In their 2022 Outlook podcast, PineBridge Investments examines the prospects for asset markets and how growth and recovery might pan out. They expect ESG to be ‘top of mind’ for investors for much of the year.
Northern Trust AM explores the prospects for the U.S. municipal bond market in 2022. In their view, states appeared to manage finances well during 2021, meeting both spending and debt obligations. This supports what looks to be a stable credit environment as a backdrop for the Munis in the coming year.
BNP Paribas AM highlight that inflation looks to be far from transitory, driven by continuing supply-chain disruptions and ongoing labour shortages. They suggest that ‘tight’ market conditions could see inflation ‘higher for longer’ with consequent impacts on inflation expectations and responses from policymakers.
DWS introduces their full-year strategic forecasts for 2022 in this paper, while also providing a review of the year just gone.

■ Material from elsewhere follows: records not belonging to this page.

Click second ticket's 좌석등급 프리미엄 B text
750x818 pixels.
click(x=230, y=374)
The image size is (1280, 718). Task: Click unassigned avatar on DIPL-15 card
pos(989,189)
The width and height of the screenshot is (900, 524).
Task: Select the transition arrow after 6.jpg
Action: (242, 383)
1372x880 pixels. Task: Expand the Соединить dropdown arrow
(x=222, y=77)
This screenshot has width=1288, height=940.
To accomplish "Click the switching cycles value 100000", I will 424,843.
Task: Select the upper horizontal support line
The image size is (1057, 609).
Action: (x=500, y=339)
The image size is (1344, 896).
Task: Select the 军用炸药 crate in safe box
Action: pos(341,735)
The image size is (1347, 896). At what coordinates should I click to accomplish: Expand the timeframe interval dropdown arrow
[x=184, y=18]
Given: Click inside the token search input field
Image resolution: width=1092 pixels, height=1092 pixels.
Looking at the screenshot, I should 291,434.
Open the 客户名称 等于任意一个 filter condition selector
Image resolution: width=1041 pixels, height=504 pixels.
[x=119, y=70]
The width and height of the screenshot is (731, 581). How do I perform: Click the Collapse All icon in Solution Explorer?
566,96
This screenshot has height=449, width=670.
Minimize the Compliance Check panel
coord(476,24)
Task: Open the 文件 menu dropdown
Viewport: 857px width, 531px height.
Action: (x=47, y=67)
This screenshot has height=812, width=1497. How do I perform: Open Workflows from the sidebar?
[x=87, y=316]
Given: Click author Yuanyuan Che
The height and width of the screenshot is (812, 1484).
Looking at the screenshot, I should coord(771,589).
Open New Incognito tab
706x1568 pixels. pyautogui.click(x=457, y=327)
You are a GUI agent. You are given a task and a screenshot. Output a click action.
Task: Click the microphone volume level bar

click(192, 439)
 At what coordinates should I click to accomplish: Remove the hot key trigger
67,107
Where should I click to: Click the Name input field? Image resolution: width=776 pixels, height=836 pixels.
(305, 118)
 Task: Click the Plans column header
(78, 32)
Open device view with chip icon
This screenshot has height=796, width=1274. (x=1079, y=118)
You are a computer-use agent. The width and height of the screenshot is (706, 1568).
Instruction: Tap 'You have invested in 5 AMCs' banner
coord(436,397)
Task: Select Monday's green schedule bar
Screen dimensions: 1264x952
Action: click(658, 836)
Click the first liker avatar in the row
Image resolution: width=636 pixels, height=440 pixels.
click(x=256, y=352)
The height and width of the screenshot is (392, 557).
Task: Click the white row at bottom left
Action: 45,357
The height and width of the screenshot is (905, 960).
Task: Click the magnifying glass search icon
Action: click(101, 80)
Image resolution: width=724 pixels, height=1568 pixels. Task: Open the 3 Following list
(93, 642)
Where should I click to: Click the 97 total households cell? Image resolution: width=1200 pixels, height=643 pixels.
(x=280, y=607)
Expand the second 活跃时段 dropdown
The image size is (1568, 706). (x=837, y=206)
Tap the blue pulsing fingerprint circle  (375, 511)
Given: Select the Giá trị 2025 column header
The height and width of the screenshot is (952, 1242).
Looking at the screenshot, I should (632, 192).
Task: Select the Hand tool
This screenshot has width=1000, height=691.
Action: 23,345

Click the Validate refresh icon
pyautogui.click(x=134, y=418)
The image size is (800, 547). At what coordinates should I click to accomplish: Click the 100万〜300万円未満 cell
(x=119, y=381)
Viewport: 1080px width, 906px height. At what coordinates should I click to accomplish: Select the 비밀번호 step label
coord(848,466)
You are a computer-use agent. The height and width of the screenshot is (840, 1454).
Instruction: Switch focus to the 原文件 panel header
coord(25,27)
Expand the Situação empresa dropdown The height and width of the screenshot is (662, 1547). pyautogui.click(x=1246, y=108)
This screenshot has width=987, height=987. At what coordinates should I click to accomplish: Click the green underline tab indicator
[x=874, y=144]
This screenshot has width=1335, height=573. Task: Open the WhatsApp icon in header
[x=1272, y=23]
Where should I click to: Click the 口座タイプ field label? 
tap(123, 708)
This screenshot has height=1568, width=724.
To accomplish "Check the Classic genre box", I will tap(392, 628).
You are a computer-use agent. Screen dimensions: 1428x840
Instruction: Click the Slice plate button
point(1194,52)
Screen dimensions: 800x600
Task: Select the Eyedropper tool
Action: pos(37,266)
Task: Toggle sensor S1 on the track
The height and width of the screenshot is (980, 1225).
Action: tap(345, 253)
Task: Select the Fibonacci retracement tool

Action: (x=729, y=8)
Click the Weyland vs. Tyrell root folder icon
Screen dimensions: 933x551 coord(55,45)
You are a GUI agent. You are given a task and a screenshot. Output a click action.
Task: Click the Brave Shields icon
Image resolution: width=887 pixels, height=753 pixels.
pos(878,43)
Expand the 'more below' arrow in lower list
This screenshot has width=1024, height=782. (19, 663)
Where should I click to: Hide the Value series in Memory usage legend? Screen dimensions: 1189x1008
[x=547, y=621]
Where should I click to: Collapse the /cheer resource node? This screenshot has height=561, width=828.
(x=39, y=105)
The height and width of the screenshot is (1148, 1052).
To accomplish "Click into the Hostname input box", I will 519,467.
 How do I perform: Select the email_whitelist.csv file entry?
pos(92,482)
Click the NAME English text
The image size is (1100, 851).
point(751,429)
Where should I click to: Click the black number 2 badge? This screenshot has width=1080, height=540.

UBS AM’s Real Estate Outlook sees inflation dominating proceedings and, in some regions, ultra-low property yields means that yield compression, driven by falling rates, will become increasingly scarce as central banks begin to turn the rate cycle. Going forward, it appears increasingly likely that investors may have to ‘work’ portfolios to create value from their real estate investments.
In this Asian Multi-Asset Outlook piece, PineBridge Investments sees opportunities for investors across asset classes as Asian economies reopen. The responses of Asian central banks to inflation will be key; within equities they think Japan looks attractive as a global cyclical and is likely to benefit from the easing of supply chain issues, particularly to the automotive sector. Within credit markets, local currency fixed income looks attractive.
This M&A Outlook survey from CMS finds participants in more positive mood; corporates have built cash during the pandemic and there are record levels of dry powder among PE firms. Distressed-driven M&A is seen as a prime sector for both buy- and sell-sides, with PE firms being more likely to deploy cash, given often limited timeframes in which to act.
This OECD paper incorporates recent updates to their 'Long Game' paper, last published in 2018. Long-term trend real GDP is seen falling from around 3% post-Covid, to around 1.5% in 2060, due to a deceleration in large emerging economies growth.